- **Exercise details**: Only an exact repetition of the lines from the one holding "Given: Select the" to the end of the data is wanted, with pictures left out.
Exercise material below:
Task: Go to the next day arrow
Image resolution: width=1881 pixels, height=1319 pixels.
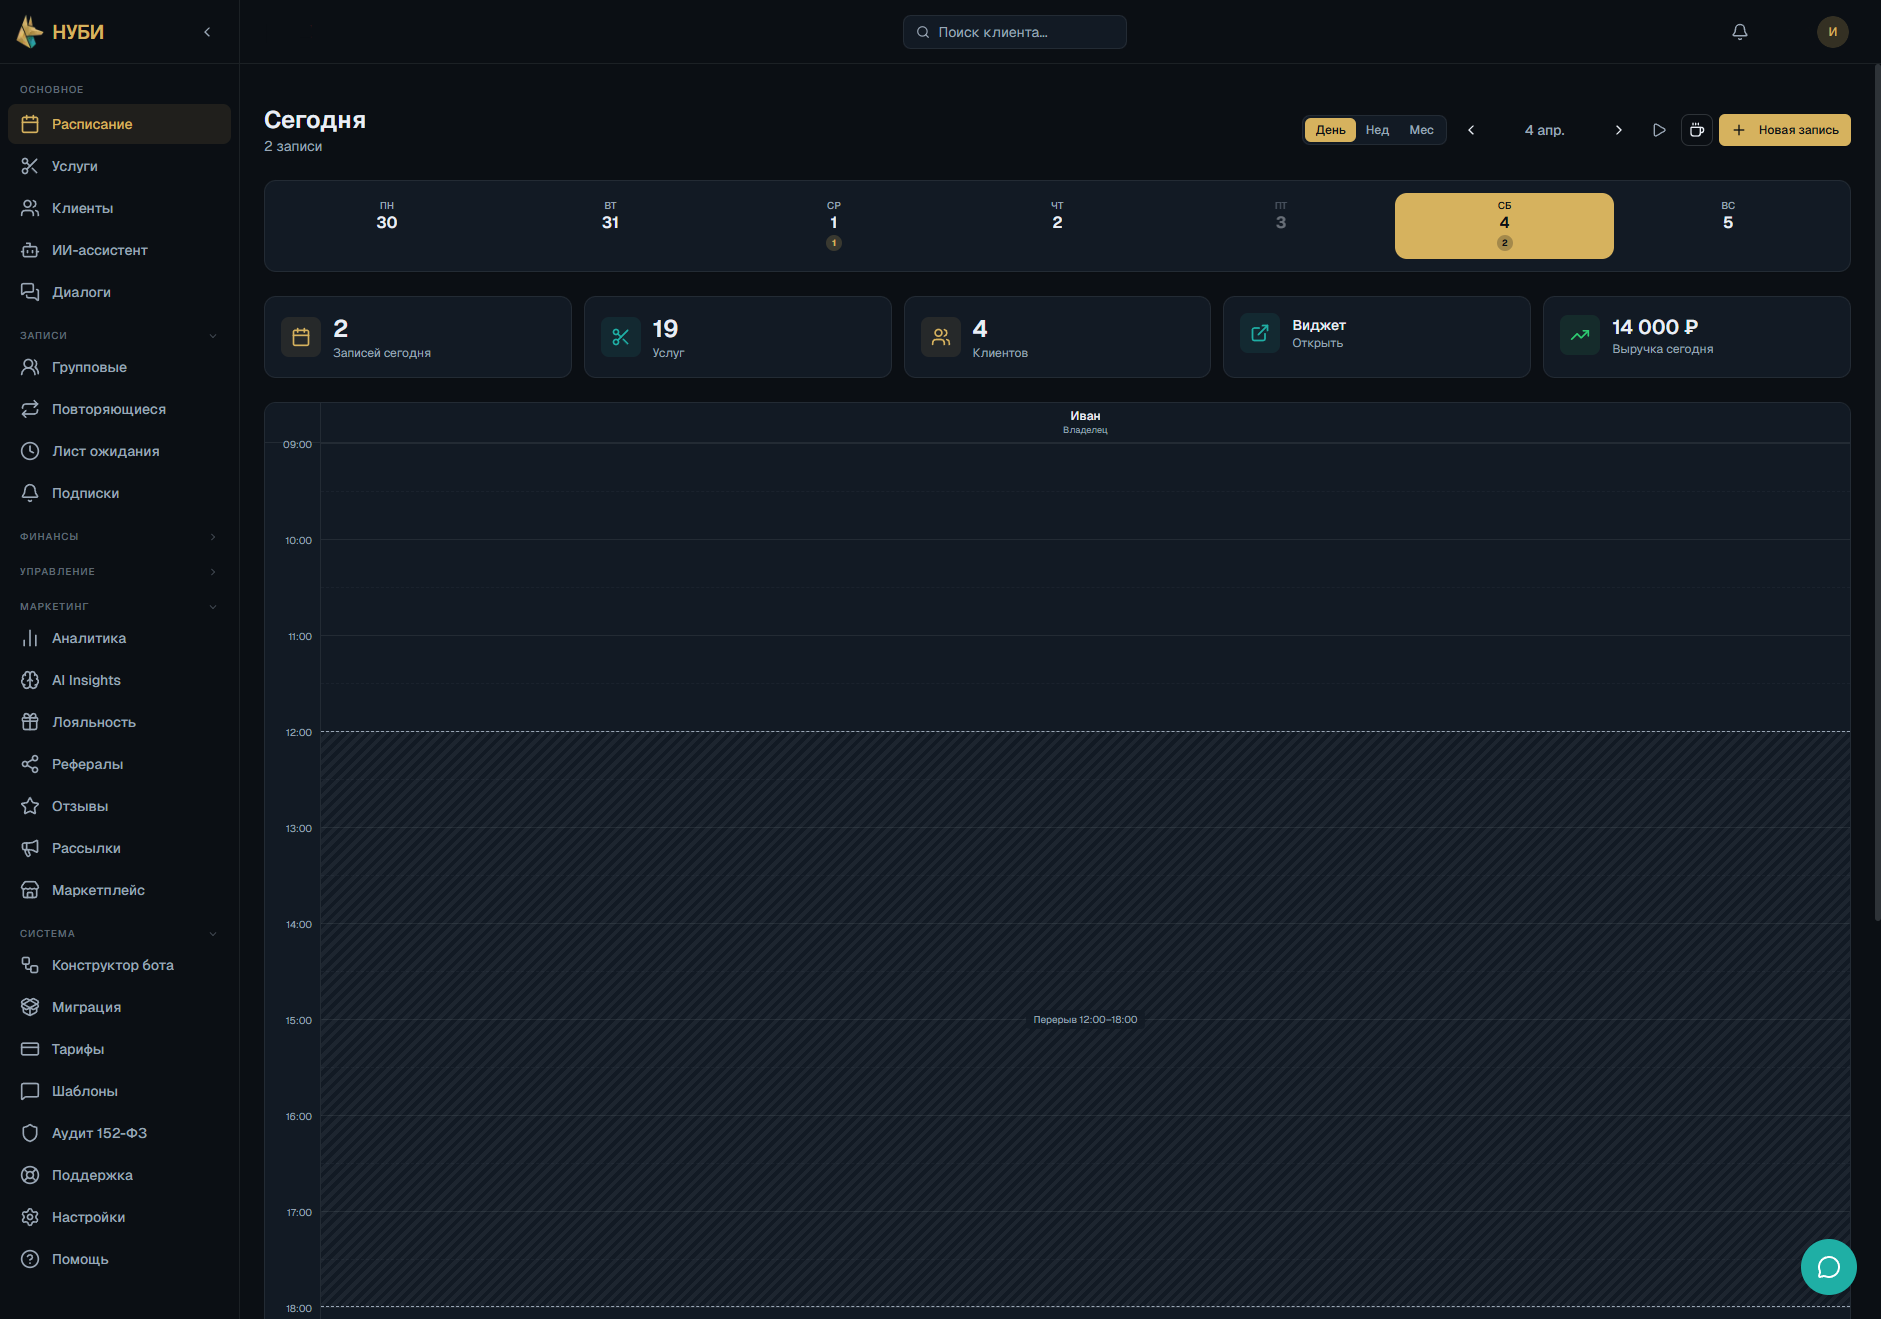Action: tap(1618, 130)
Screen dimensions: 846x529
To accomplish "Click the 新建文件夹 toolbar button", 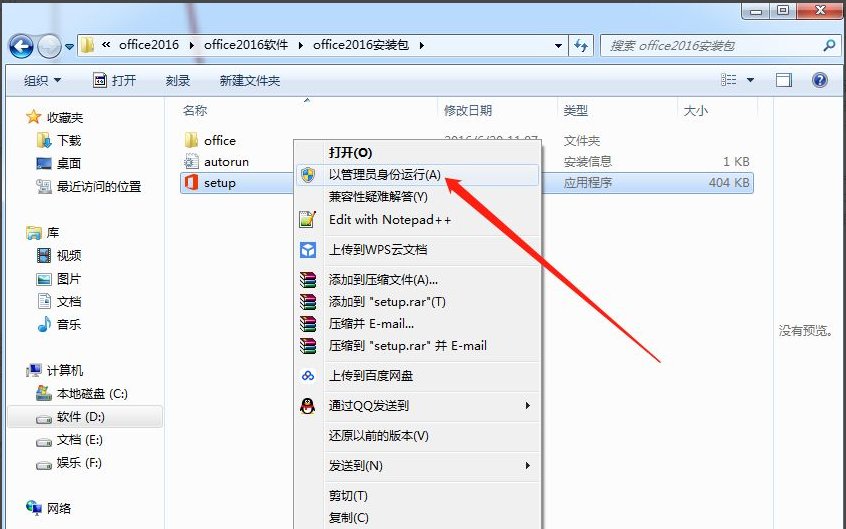I will click(249, 80).
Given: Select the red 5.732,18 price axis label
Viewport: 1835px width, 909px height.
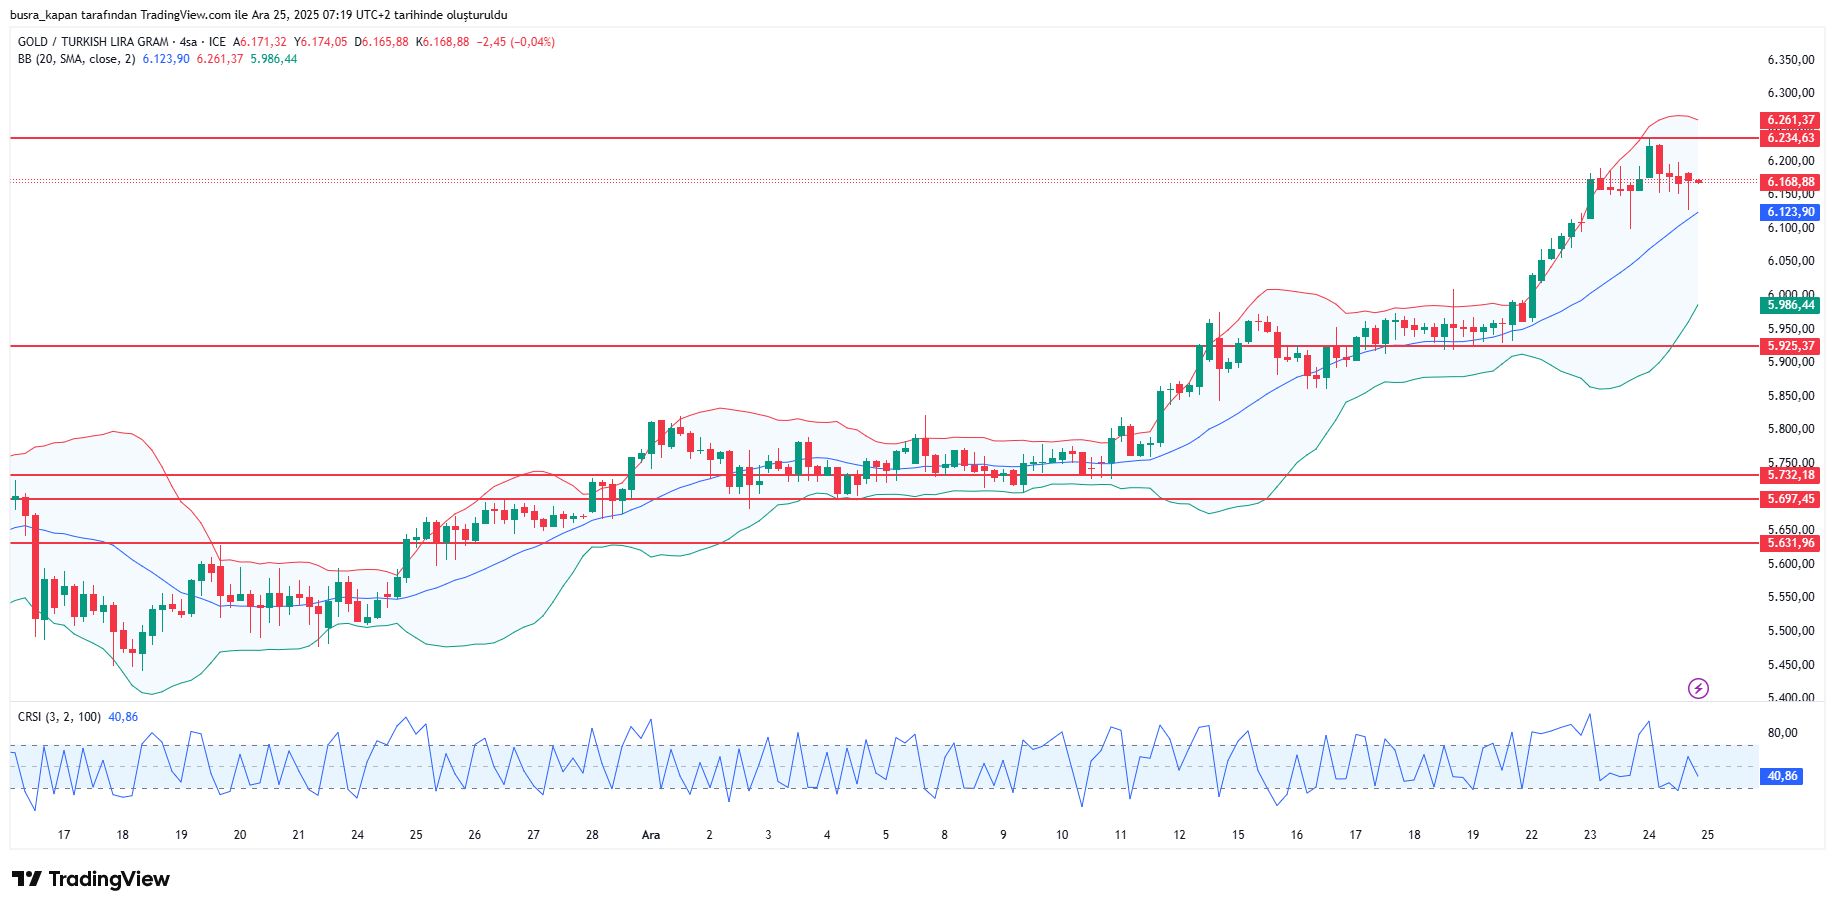Looking at the screenshot, I should [1789, 475].
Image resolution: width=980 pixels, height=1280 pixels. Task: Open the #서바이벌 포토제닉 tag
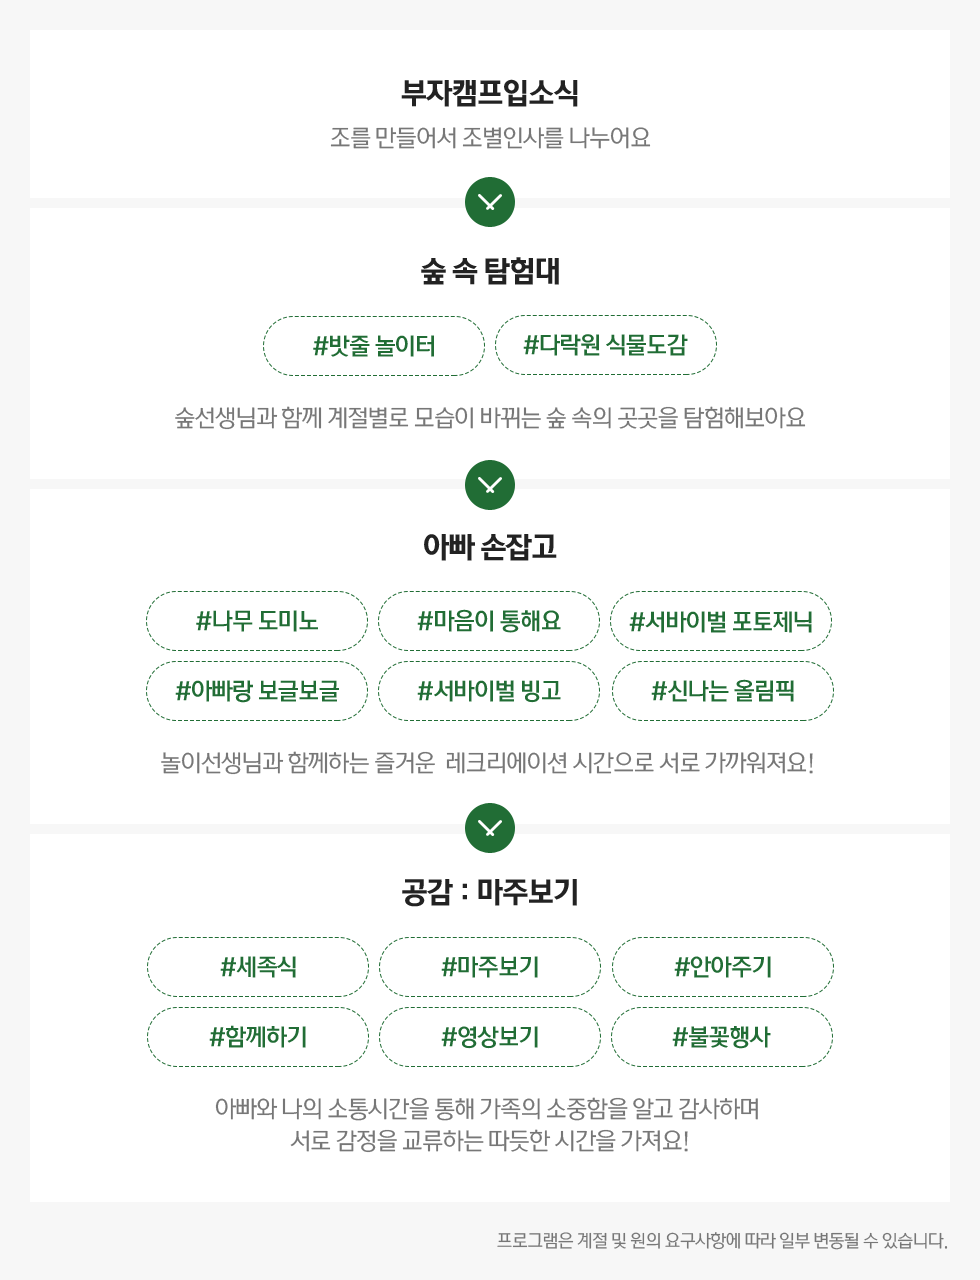click(x=721, y=621)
End of Exercise material.
- **Output below**:
Given: Select the red 5.732,18 price axis label
Viewport: 1835px width, 909px height.
Looking at the screenshot, I should [1789, 475].
Image resolution: width=980 pixels, height=1280 pixels. Task: Open the #서바이벌 포토제닉 tag
click(x=721, y=621)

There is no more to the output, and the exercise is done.